In the modern age of fast progress it’s easy to forget there’s a first time for everything. Things we now take for granted like the simple act of taking a photo, calling someone on the phone, or even using toilet paper used to be a big deal for someone. A few decades ago video-chatting was a thing you could only see in sci-fi movies and a few centuries ago no one could imagine a world filled with planes, cars, and space rockets. We are surrounded by wonders of technological and scientific progress, and it’s about time we took a step back and reviewed the most prominent first times in human history. Some of the inventions are younger than you think!
It’s hard to imagine Apple tech looking anything but cutting-edge, but back in 1976 this was the look that helped Steve Jobs secure the deal with the Byte Shop. Built by Steve Wozniak, Apple I was the first ever desktop computer presented to the public. Its cost was set to $666.66 because Wozniak was into ‘repeating digits’.

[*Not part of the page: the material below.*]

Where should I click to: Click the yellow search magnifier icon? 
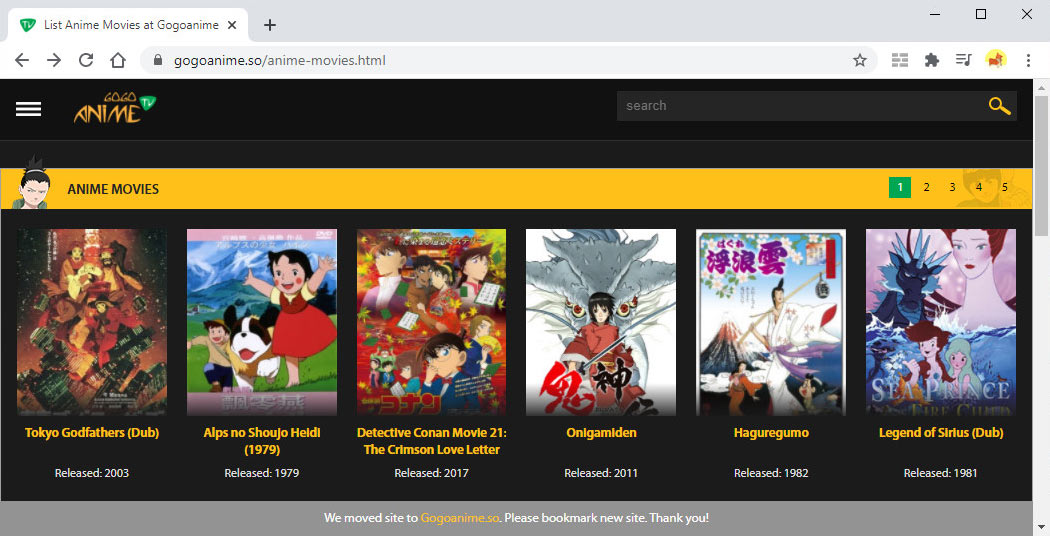[999, 106]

Cell phone that changed everything
If you think your new smartphone is bulky, take a look at this sturdy fella that weighed more than 1 kg, working for no more than 30 minutes at a time. Yep, you wouldn’t take this little gadget on your morning run, that’s for sure. Martin Cooper, an engineer working for Motorola, created the first ever cell phone in 1973 and made the first call to taunt their rival company. This mobile phone took 10 hours to charge!
The oldest selfie
It seems that people have had a thing for selfies since the dawn of times. The word itself may be just 16 years old, but the first ever selfie was taken way before that. Back in 1839, Robert Cornelius, a chemist by day and a photographer by night, had to pose for a whole minute without moving to create the shot in the store owned by his parents.
Holy vending machine
Hero of Alexandria, a famous Greek engineer, was responsible for a number of ‘cutting-edge’ devices around the first century A.D. He was bent on creating all kinds of automatic mechanisms, so no wonder he came up with his very own ancient version of a vending machine. Using a lever system that was activated by a coin, the machine distributed holy water in the temples of Greece. It turned out some people were greedier than others when it came to holy water, so the engineer decided to control the process.
As soon as people figured out how to take pictures they started exploring the world surrounding them. It’s only natural that a spectacular phenomenon like lighting would get special attention. Photographer William Jennings wanted to explore lightning and find out whether it really was of a zig-zag form, thus, taking this memorable photo in 1882.